Andrew Ference wasted no time tweeting out the news that the NHL owners and NHLPA had come to terms on a deal Sunday morning. He, like hockey fans everywhere, can’t way to get back to work.
Ference dropped by WEEI’s Dennis and Callahan on Monday, and he discussed the lengthy labor negotiations that culminated in a deal that, according to the Bruins defenseman, was “all give” from the players’ side.
“Well, if you look at the CBAs, the only thing better is the pension. And you get your own room on the road at a little younger age. In terms of winning, that’s it,” Ference said. “In today’s world, everybody understood it’s concessionary bargaining. You look at the other sports leagues and what’s happened to them, you could say that there’s certain aspects that we did better in compared to those guys. But compared to the old world that we played under, it was all give. That was the only possible way to play hockey, to have hockey, in our view, to save the season, and I think save the sport to a certain degree. That was the only way it was getting done.”
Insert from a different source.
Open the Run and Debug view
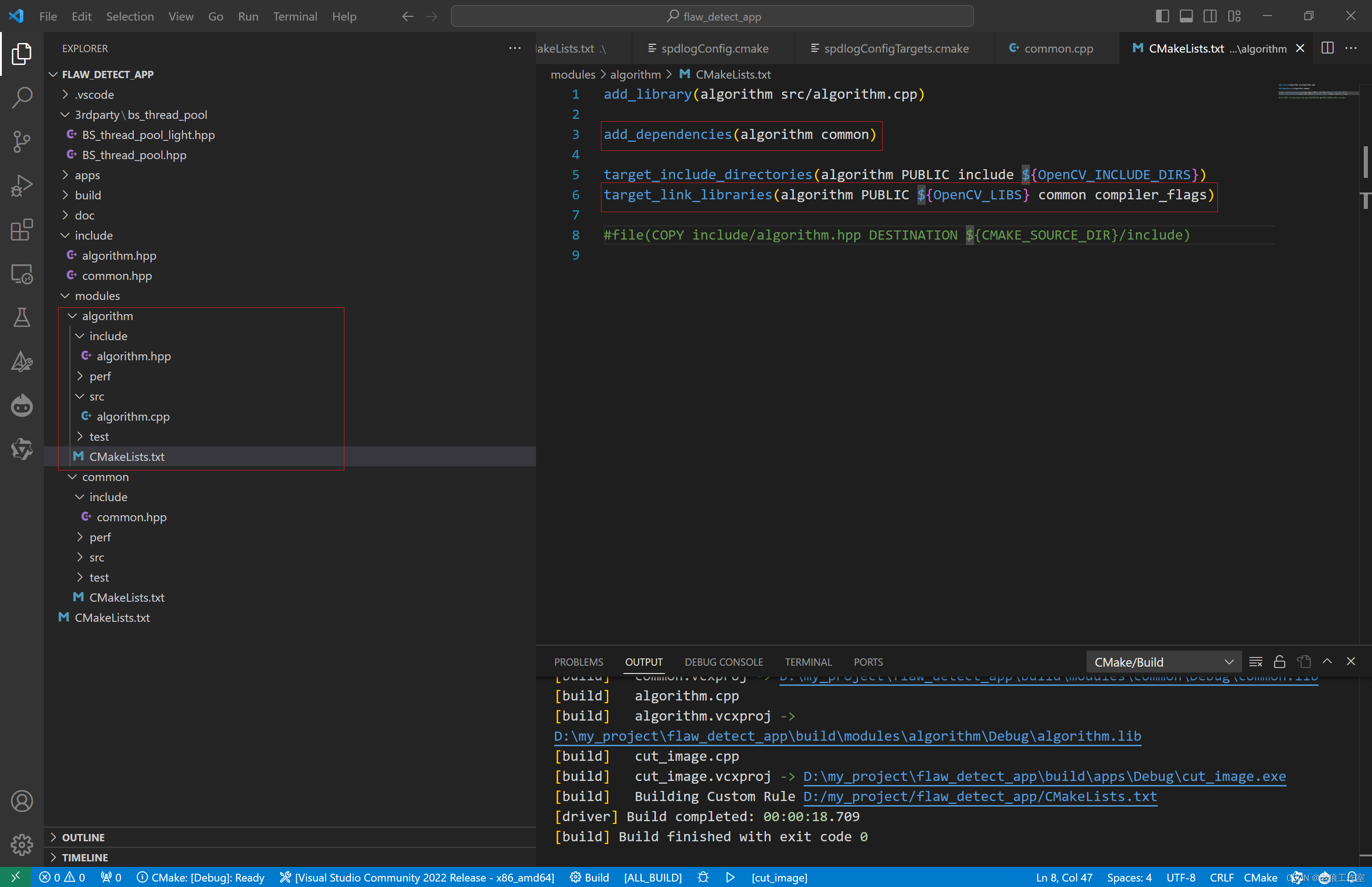The image size is (1372, 887). [21, 186]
For months, negotiations between the two sides were fulled with optimism and pessimism, depending on who you talked to. But in the end, we’ll have hockey, which is really all that matters. One man who is responsible for saving the season is NHLPA executive director Donald Fehr, who Ference had plenty of praise for on Monday.
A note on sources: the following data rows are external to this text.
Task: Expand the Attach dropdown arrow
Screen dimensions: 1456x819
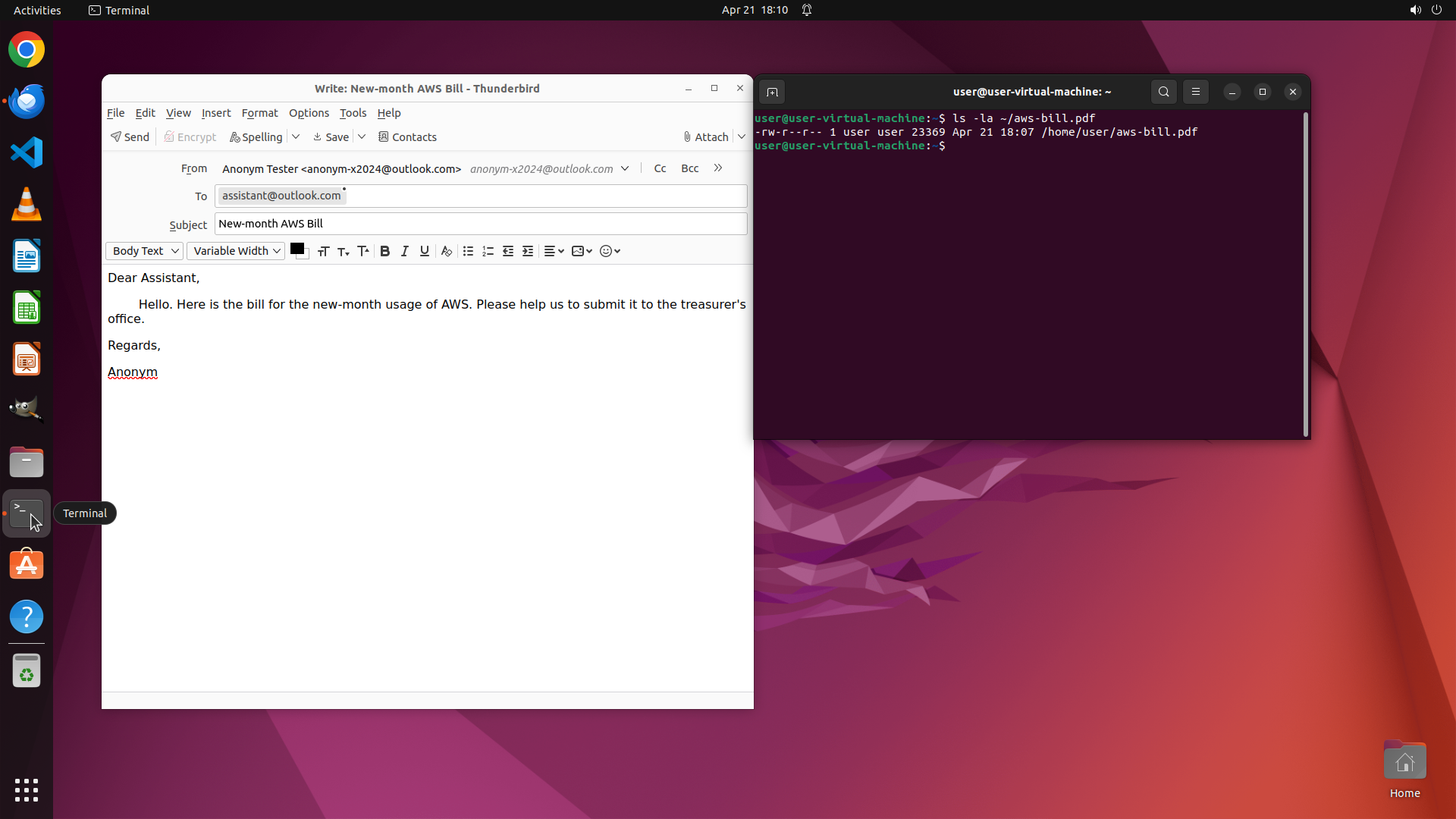Action: point(742,136)
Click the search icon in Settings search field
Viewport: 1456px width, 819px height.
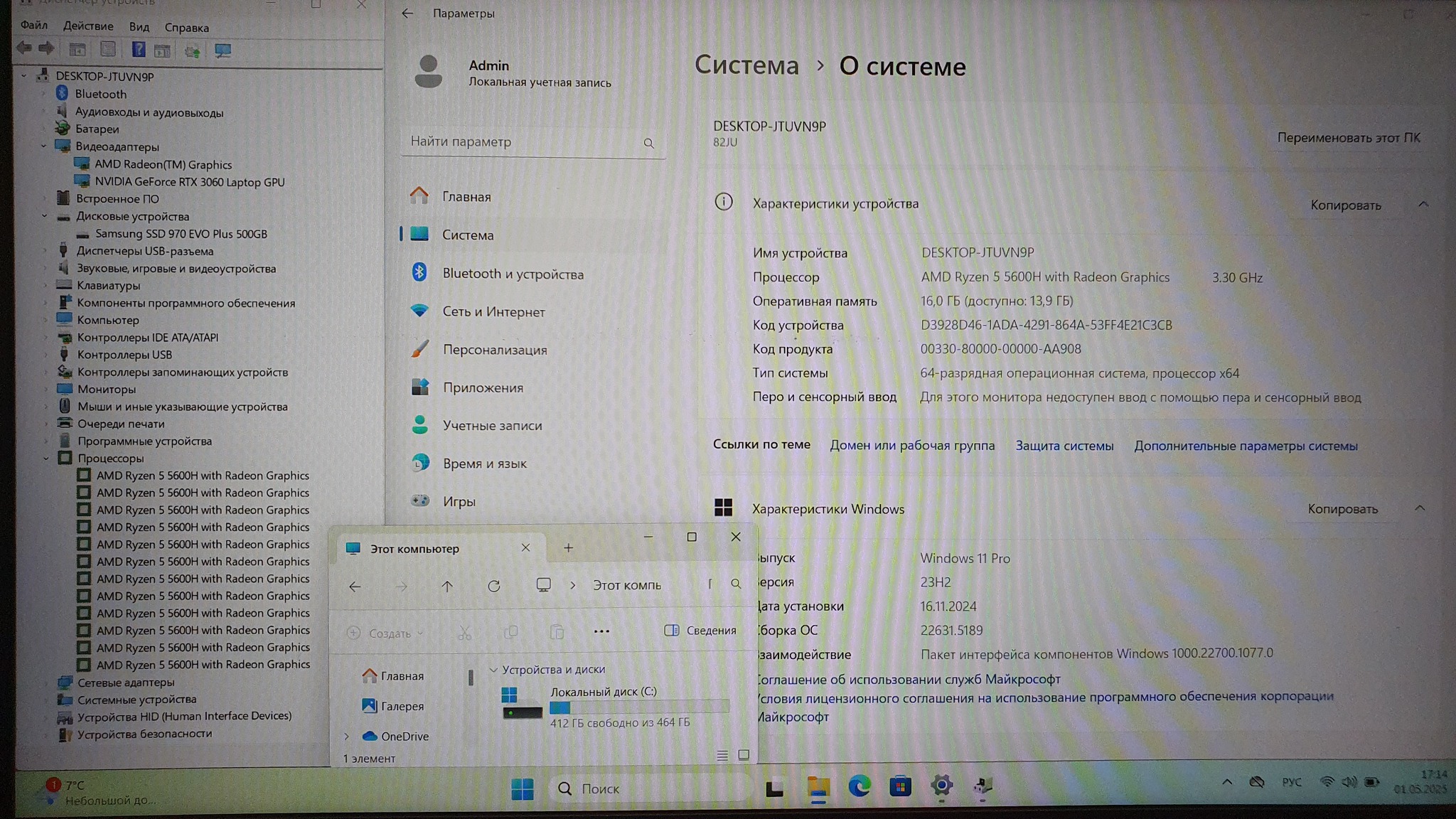[648, 143]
“It was the smartest move we’ve ever done. Without a doubt,” Ference said of bringing in Fehr, who has a reputation as a shrew negotiator. “Every player that went to the meetings and was involved, every staff member would say the same thing a thousand times over. Obviously I’m biased, because I helped get rid of the last guy. But I couldn’t imagine where we’d be if we didn’t make that change and we didn’t have Don Fehr. Make no bones about, it’s a a tough, tough negotiating partner on the other side. To have the experience not only of Fehr but ask of the people surrounding him — the economists, his brother, the other labor lawyers that have been in those rooms, whether it’s with sports unions or auto workers or hotel workers — just the experience of closing deals, of negotiating, was priceless.”
Ference is now focused on getting the Bruins back to the postseason, something that would most certainly bring happiness to those Boston fans who have had to endure a rather depressing few months of no hockey.